>> BEGIN MATERIAL FOR THIS TASK

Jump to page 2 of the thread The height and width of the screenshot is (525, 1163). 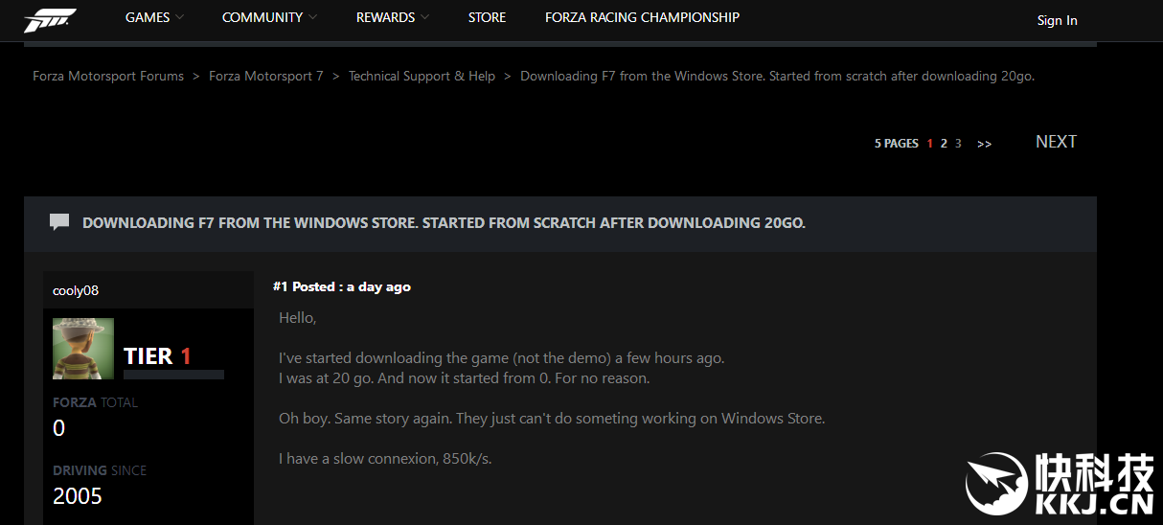pyautogui.click(x=944, y=144)
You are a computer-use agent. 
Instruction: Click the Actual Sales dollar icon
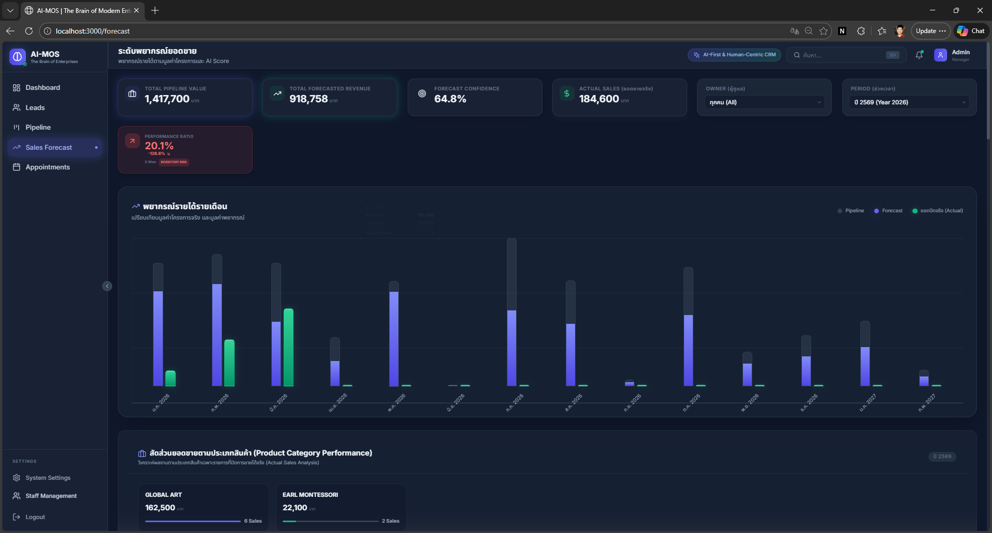coord(567,93)
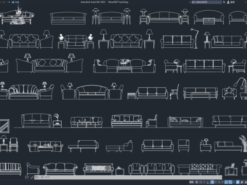Click the command line customize wrench icon
The width and height of the screenshot is (247, 185).
(32, 177)
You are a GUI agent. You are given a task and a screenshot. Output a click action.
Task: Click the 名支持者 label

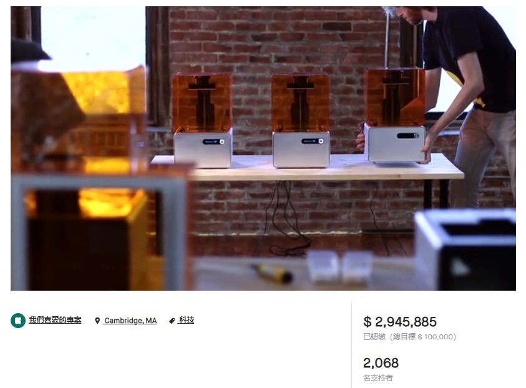tap(377, 378)

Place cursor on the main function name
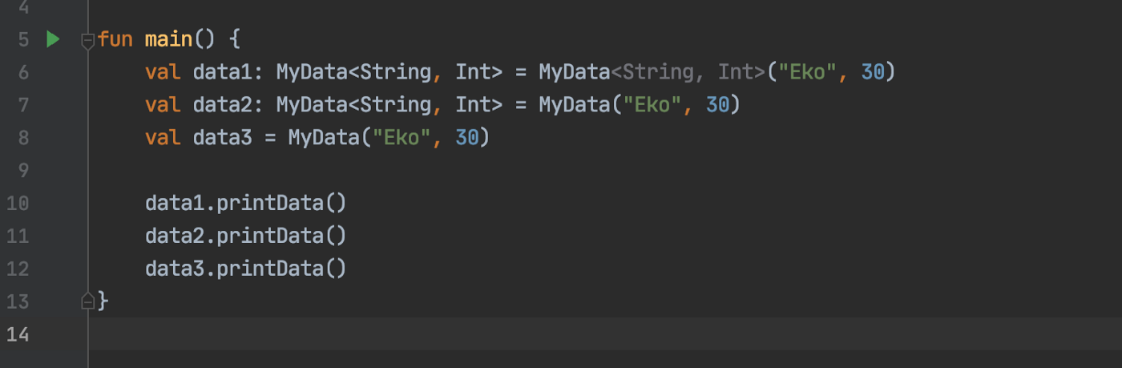pyautogui.click(x=168, y=39)
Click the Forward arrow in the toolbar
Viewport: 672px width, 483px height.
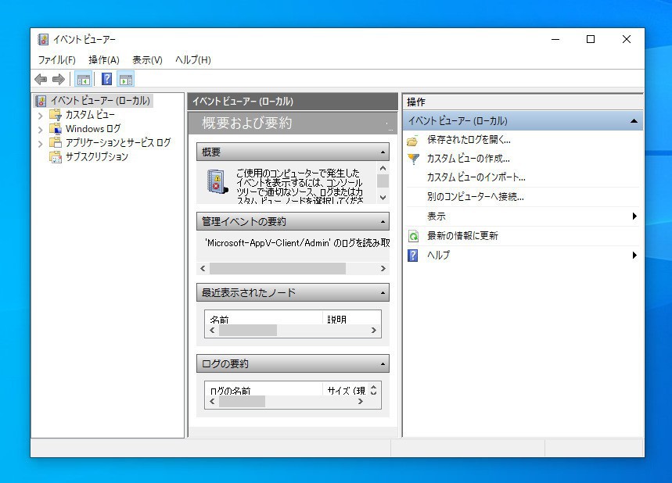coord(58,79)
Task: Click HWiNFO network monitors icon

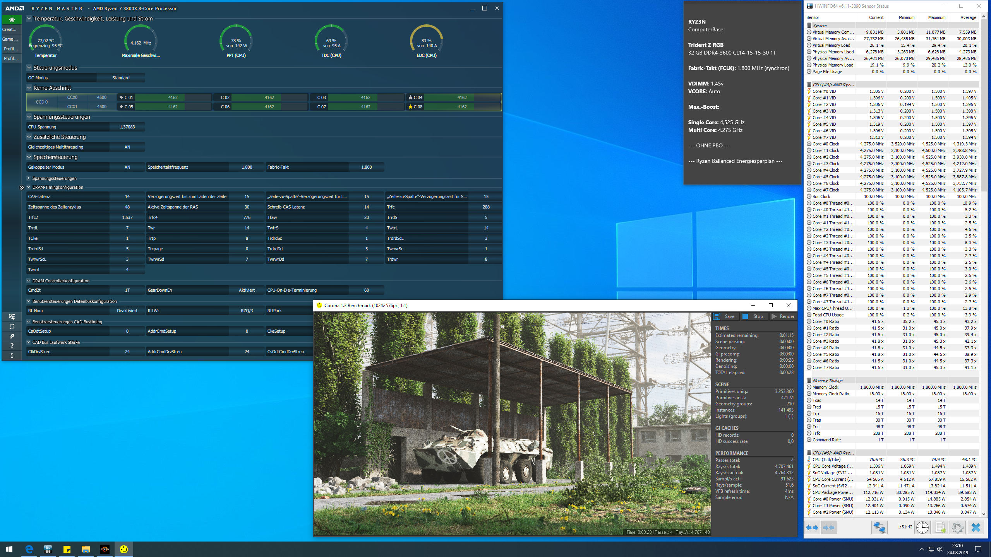Action: (x=879, y=528)
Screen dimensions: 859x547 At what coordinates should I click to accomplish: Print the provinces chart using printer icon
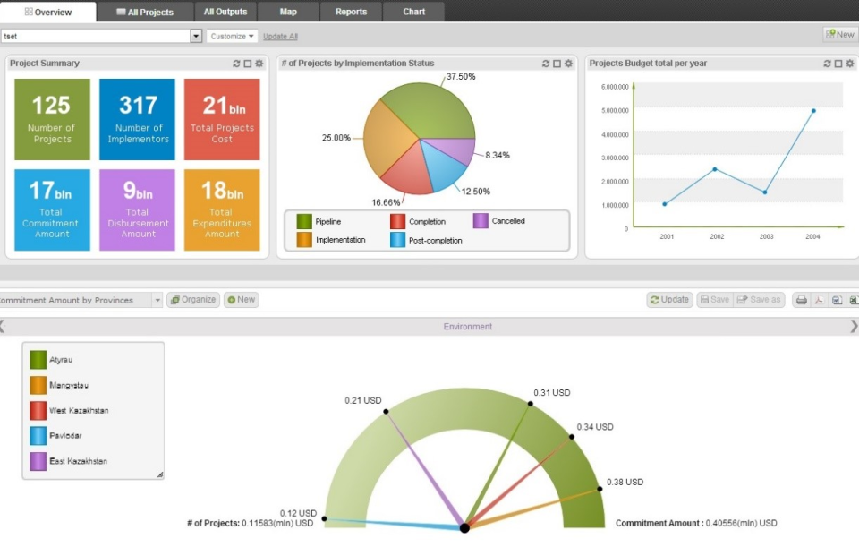[x=801, y=300]
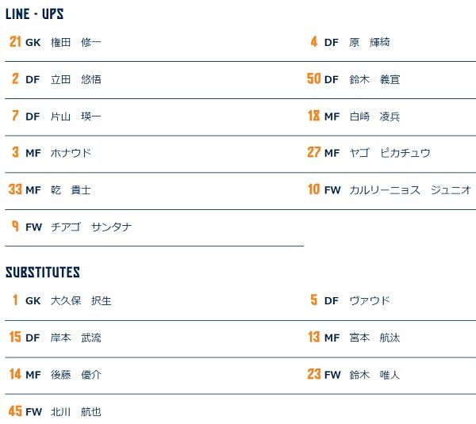This screenshot has width=476, height=424.
Task: Select forward カルリーニョス ジュニオ
Action: (x=409, y=190)
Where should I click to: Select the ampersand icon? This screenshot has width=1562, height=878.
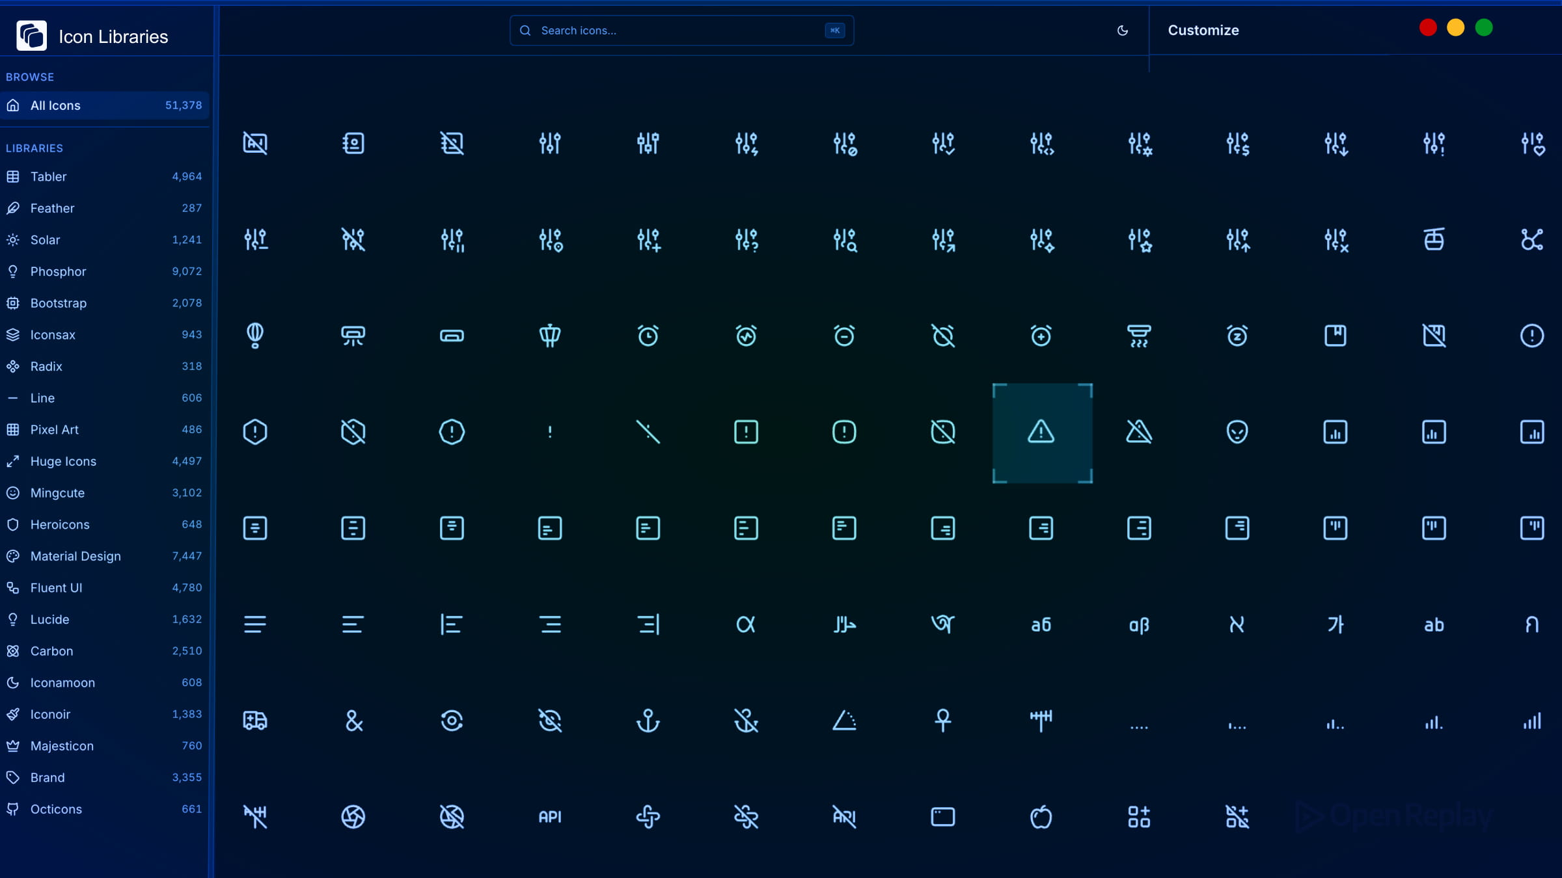click(x=353, y=721)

>> END MATERIAL FOR THIS TASK

» **EXERCISE BRIEF**: Write out the entries from the line containing "Where should I" through the end of the entries, both ends included, leaving out the pictures.

» **FULL OUTPUT**:
Where should I click to: Select the ampersand icon? This screenshot has width=1562, height=878.
click(x=353, y=721)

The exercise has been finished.